La décision est imminente. L’autoroute de la mer franco-espagnole semble atteindre son épilogue. LD Lines, filiale de Louis Dreyfus Armateurs, s’apprête à suspendre, dès cette semaine, cette liaison maritime à haute fréquence reliant Montoir-de-Bretagne, près de Saint-Nazaire, et Gijón dans les Asturies, en Espagne. Cette décision correspond à l’arrêt programmé des subventions destinées à soutenir, de façon dégressive, le lancement de la ligne. Depuis son démarrage, en 2010, les Etats français et espagnol ont versé 30 millions d’euros et l’Europe 4 millions d’euros dans le cadre du programme Marco Polo destiné à transférer vers la mer une petite partie du flux de camions. « Nous sommes en discussion avec les Etats pour trouver une solution, modifier le service, prolonger les subventions ou les deux », indique Christophe Santoni, directeur de LD Lines. « Mais pour l’instant, nous n’avons pas abouti. » Le dirigeant décrit un paradoxe : celui d’un certain succès commercial, avec 72 % de taux de remplissage, mais un déficit chronique, si l’on enlève les subventions. En 2013, la liaison transgascogne a transporté 20.000 camions avec chauffeurs, 30.000 voitures neuves pour Renault et 13.320 voitures de particuliers, la ligne ayant gagné une clientèle touristique qui n’était pas envisagée au départ. « Mais notre concurrent, c’est la route et le client n’est pas prêt à payer plus cher que le trajet routier », poursuit Christophe Santoni. Sans subventions, le déficit d’exploitation annuel approche les 6 millions d’euros, soit le tiers du budget annuel de la ligne.

Prix au taquet

Selon la compagnie, le marché ne peut admettre la hausse tarifaire permettant d’éponger cette perte.
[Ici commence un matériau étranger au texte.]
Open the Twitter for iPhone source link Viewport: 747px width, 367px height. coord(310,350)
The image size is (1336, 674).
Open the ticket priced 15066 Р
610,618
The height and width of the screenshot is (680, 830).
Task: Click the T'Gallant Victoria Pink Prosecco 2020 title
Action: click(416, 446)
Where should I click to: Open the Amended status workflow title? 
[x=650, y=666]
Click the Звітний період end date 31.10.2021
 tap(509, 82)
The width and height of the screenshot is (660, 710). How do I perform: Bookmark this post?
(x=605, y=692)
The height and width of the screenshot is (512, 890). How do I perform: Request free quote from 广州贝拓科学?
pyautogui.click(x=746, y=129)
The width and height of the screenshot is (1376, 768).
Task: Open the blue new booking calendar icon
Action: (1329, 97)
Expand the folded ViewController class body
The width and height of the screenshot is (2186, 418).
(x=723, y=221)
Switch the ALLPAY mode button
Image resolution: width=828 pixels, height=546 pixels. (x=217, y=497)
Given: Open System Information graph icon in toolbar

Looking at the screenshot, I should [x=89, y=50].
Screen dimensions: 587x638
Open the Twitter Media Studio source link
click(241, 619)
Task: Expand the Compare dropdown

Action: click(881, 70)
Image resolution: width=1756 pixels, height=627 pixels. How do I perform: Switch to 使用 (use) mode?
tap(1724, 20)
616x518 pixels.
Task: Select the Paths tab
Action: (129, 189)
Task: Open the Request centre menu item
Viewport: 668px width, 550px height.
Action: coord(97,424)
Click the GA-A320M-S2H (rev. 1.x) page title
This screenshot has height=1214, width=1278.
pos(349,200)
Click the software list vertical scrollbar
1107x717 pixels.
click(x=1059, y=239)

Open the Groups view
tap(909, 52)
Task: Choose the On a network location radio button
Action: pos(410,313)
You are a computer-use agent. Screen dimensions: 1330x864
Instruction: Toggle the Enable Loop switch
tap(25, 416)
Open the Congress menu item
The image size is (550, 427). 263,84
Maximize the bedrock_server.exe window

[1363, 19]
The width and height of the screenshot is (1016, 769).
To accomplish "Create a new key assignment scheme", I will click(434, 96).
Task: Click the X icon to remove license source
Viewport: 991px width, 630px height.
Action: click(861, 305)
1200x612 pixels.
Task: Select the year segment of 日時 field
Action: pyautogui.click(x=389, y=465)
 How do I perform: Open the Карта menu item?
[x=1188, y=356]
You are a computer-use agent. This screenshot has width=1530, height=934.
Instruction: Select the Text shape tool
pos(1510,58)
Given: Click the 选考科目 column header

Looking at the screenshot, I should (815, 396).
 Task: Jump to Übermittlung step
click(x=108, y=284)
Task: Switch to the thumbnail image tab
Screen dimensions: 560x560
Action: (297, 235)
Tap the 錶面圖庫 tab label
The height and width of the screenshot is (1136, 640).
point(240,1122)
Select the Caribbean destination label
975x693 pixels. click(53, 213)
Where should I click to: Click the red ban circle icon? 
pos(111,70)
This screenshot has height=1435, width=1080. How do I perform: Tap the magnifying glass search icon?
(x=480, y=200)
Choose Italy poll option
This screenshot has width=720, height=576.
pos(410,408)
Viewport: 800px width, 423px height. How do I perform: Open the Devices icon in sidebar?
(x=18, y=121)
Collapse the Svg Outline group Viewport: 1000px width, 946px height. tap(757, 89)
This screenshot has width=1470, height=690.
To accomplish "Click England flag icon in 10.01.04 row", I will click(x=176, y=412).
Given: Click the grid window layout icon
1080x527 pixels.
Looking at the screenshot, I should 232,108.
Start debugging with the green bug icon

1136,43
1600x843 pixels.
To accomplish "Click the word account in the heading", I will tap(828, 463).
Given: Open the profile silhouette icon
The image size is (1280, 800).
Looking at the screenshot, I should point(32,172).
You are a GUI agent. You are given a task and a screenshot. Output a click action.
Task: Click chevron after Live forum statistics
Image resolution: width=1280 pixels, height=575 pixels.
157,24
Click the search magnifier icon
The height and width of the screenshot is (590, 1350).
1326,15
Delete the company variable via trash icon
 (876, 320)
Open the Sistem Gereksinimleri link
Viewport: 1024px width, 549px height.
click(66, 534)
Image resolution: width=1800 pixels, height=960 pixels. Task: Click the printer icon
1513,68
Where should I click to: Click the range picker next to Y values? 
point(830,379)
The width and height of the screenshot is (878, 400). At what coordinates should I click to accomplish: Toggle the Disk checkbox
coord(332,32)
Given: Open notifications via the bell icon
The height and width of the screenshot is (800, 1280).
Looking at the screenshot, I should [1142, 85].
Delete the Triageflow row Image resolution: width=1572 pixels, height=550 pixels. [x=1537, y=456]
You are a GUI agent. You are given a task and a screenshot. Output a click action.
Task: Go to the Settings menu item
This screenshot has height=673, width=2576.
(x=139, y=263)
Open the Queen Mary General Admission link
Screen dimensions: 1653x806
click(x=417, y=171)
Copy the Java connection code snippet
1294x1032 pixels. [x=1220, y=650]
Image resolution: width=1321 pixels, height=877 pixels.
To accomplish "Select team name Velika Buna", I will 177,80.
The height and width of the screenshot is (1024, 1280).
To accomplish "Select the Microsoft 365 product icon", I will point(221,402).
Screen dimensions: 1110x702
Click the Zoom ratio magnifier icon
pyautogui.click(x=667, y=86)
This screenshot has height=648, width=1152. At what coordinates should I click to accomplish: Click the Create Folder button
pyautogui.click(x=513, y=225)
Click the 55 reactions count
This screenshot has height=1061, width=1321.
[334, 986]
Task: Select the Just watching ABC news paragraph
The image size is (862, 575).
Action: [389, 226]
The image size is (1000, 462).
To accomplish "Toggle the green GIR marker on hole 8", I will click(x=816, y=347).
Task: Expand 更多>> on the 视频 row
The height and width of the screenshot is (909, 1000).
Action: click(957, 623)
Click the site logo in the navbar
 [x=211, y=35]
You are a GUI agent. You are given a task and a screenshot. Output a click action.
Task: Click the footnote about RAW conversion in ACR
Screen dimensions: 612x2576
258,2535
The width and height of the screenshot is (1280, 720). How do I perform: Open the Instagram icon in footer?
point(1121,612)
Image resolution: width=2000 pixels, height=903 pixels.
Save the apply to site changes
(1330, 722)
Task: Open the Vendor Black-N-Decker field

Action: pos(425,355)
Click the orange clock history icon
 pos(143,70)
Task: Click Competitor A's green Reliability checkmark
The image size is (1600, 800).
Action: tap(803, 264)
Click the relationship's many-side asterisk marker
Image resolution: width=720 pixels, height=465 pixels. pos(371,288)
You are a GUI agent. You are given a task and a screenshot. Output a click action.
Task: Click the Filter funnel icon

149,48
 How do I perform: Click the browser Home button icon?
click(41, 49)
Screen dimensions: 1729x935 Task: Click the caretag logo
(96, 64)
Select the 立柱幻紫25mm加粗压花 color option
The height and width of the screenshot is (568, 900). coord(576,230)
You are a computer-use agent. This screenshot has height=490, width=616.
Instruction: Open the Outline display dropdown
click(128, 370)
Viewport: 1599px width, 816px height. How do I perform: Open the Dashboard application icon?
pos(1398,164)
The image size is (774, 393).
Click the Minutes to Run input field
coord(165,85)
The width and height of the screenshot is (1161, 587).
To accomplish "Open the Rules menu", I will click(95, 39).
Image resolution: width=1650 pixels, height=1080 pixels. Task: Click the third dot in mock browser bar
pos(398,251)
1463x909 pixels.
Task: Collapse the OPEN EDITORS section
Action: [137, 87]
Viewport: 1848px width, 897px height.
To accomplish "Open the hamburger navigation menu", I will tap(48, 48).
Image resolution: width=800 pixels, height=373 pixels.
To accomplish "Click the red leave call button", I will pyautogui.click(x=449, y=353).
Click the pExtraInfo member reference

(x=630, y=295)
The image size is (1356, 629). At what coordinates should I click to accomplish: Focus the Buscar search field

En janvier, LD Lines avait tenté de sortir de cette situation par le haut en investissant dans un second navire et en prolongeant la ligne vers Rosslare, en Irlande, Poole, en Angleterre et vers Santander, en Espagne. Mais la situation ne s’est pas améliorée pour autant. Un autre projet d’autoroute de la mer franco-espagnole est en suspens, entre Montoir et Vigo, en Espagne. Le 19 mai dernier, l’Agence exécutive pour l’innovation et les réseaux (Inea) a acté le principe d’une subvention de 3 millions d’euros. Mais pour démarrer, il faut encore la décision de la Commission intergouvernementale franco-espagnole, et les aides des deux Etats. En fait, la liaison Montoir-Vigo existe déjà, depuis quarante ans. Elle assure les flux de Gefco, logisticien du groupe automobile PSA. Au rythme de deux escales par semaine, le navire transporte principalement des pièces et des voitures neuves, Peugeot et Citroën, fabriquées à Vigo. Mais pour accéder au statut d’autoroute de la mer, une troisième escale est nécessaire, avec un second navire, avec une ouverture à d’autres trafics qui restent à trouver. « Les autoroutes de la mer fonctionnent, notamment en Europe du Nord, dans la Baltique, mais généralement sur de très longues distances, en non accompagné (camions sans chauffeurs), sur des contrats industriels et dans le cas d’une grande périphéricité géographique, analyse Paul Tourret, de l’observatoire maritime Isemar. Dans ces conditions seulement, elle offre une vraie alternative à la route. »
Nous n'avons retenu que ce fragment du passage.